---- DATA TO EXAMINE

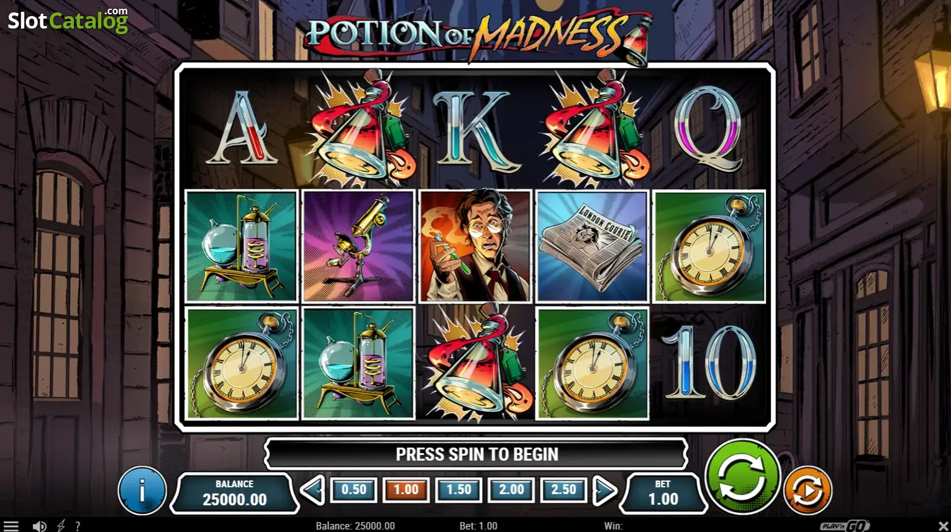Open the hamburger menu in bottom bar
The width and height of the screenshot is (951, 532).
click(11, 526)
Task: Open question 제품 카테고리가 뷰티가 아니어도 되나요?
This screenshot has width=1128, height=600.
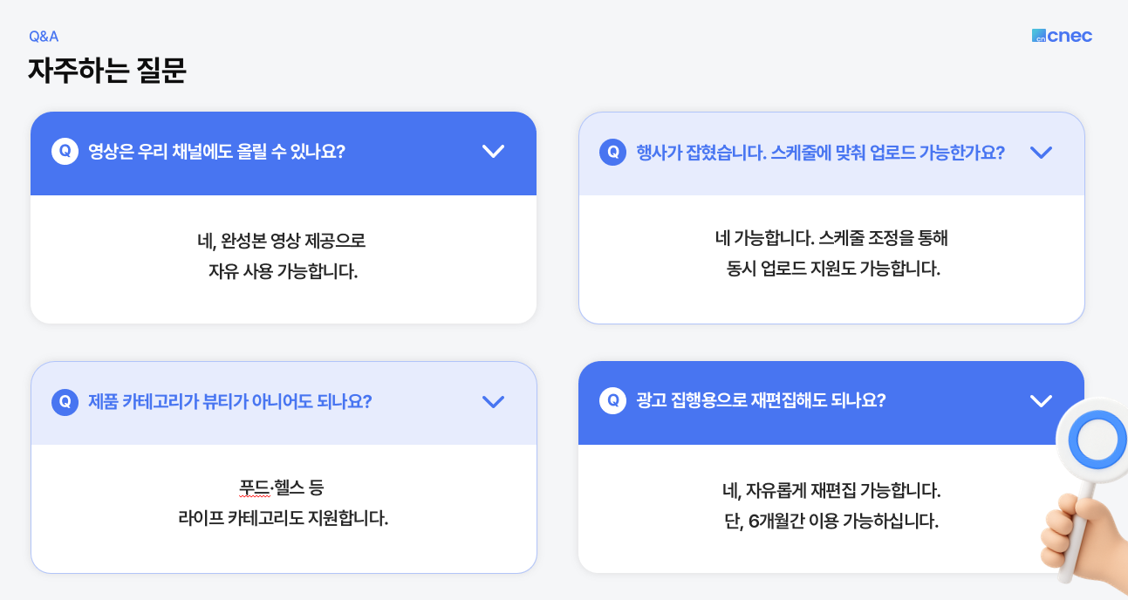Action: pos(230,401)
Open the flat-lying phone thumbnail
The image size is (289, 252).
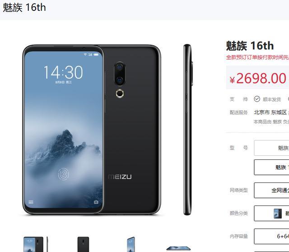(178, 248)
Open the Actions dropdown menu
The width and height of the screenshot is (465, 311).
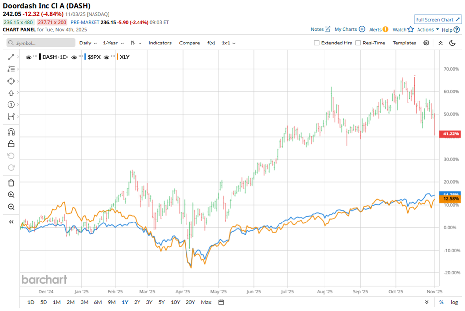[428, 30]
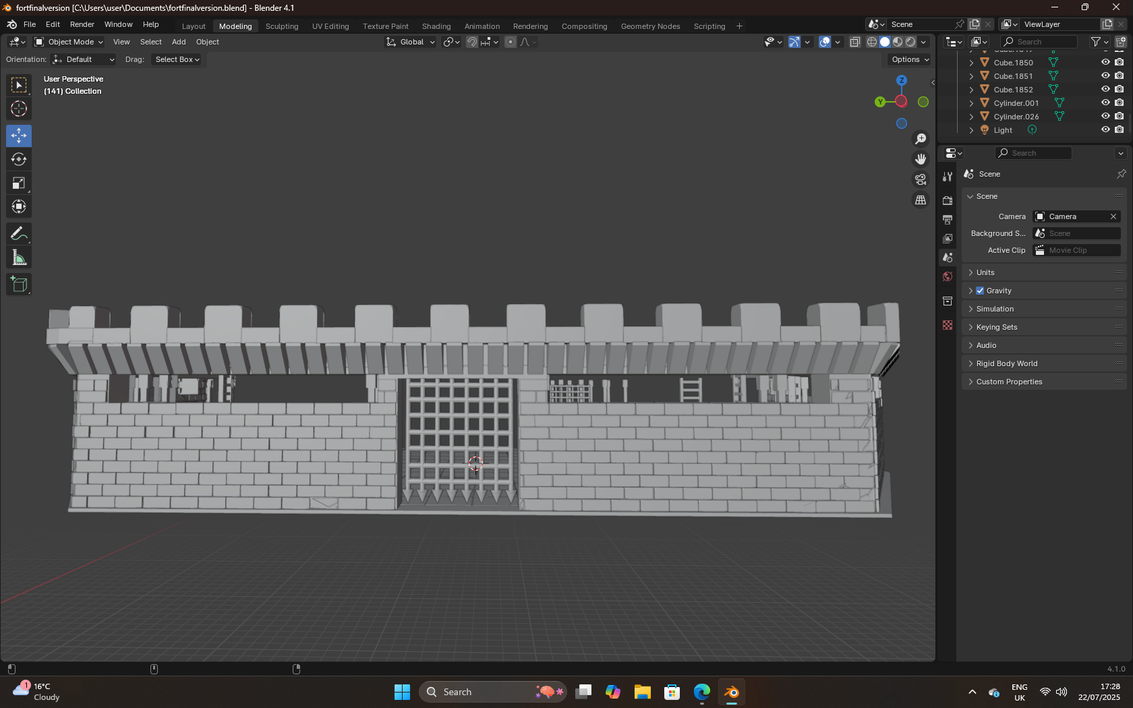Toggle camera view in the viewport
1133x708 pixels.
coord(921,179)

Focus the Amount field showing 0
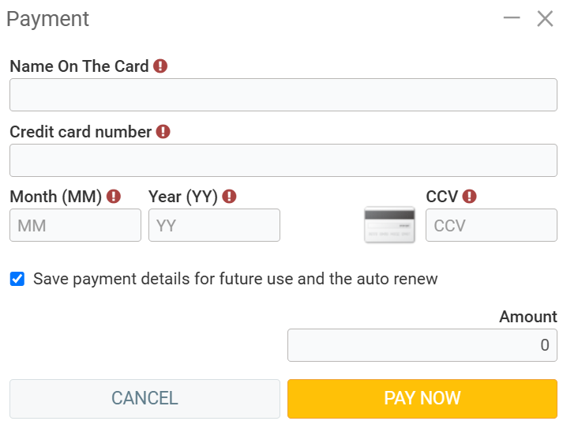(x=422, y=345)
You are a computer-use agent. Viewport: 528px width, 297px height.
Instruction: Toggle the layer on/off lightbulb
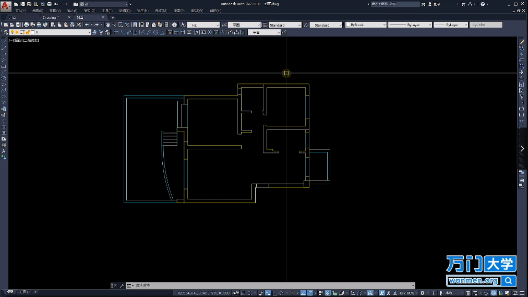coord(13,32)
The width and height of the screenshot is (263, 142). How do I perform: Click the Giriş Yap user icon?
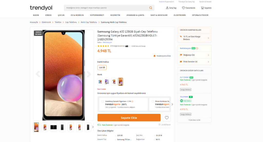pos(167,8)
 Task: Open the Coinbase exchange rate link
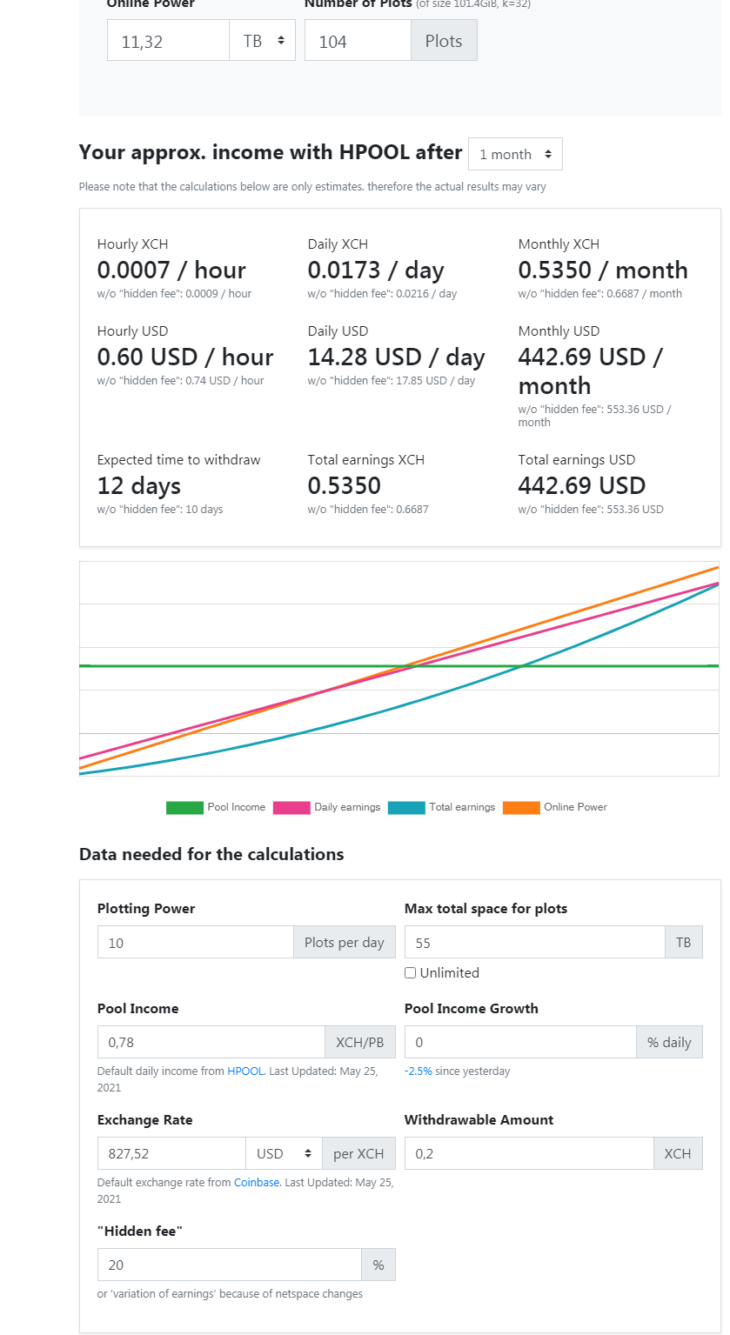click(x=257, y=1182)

--------
---- DATA TO EXAMINE

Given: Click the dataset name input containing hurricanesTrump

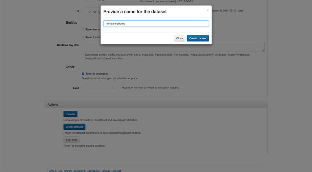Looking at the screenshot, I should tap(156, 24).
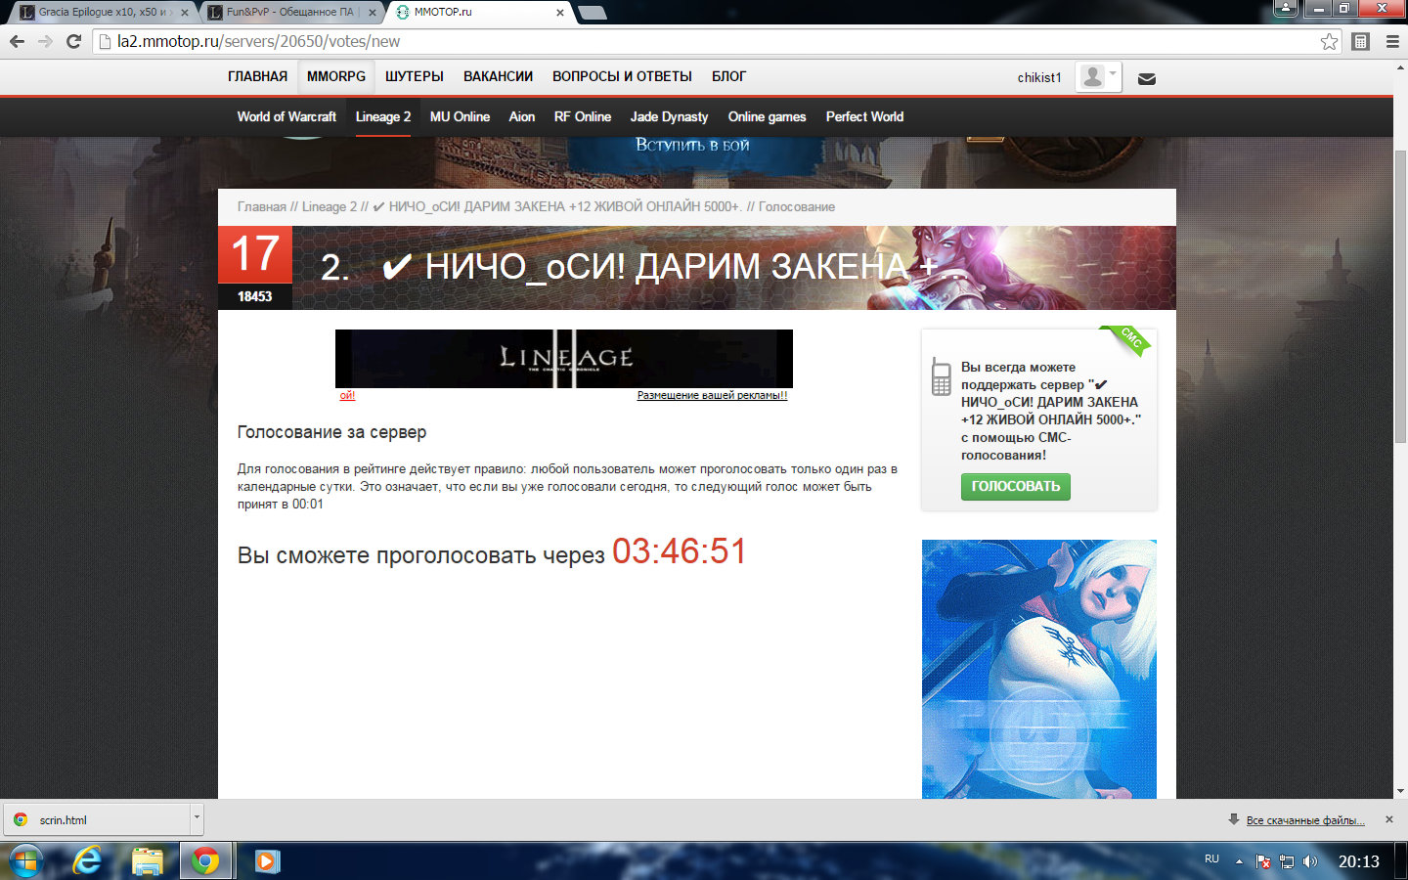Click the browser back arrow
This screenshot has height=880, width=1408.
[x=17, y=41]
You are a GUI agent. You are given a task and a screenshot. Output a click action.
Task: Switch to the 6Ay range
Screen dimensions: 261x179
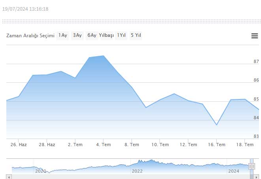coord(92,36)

--------
---- DATA TO EXAMINE

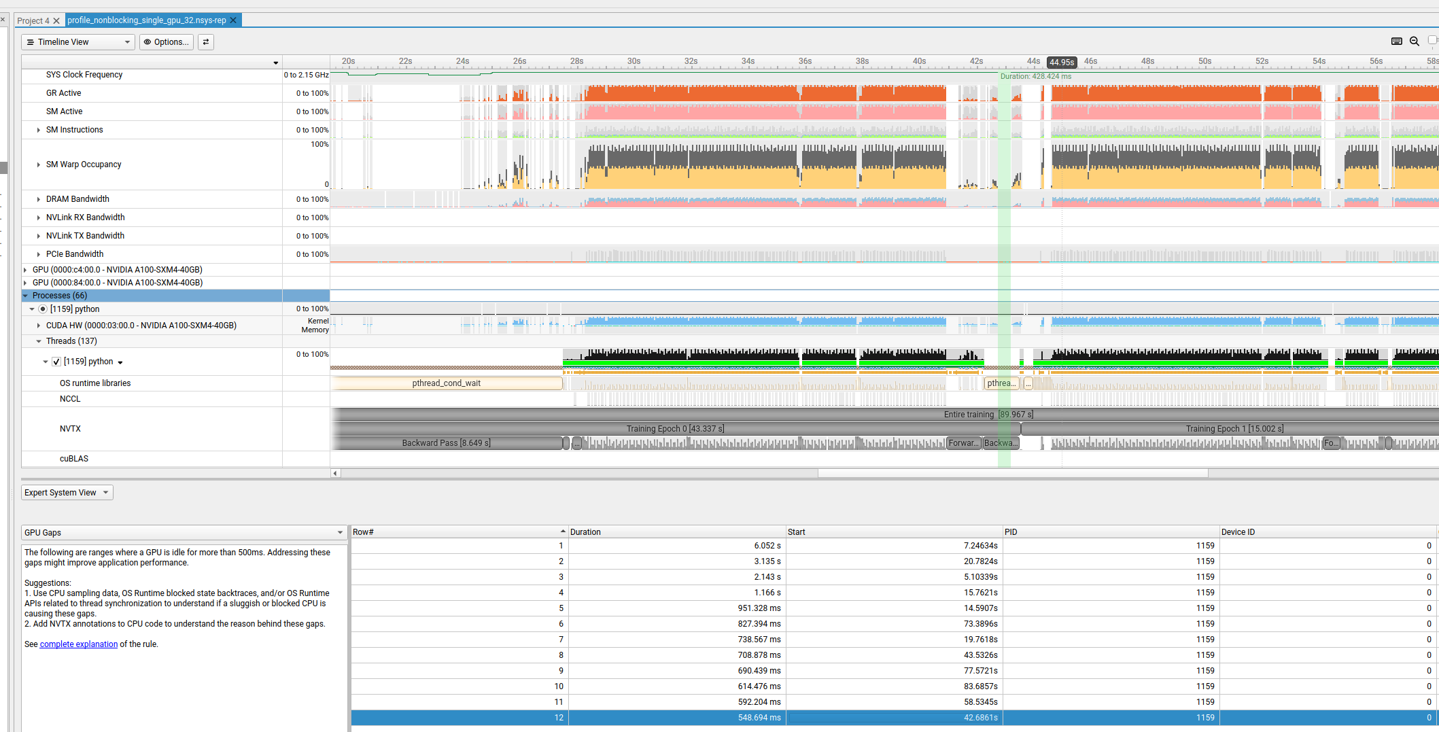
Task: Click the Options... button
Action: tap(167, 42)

--------

● WORK INSTRUCTION
Your task is to copy each line from the material above that includes the word "agent".

● SOLUTION FOR THIS PROBLEM
You are a computer-use agent. Viewport: 528px width, 297px height.
You are a GUI agent. You are given a task and a screenshot. Output a click action.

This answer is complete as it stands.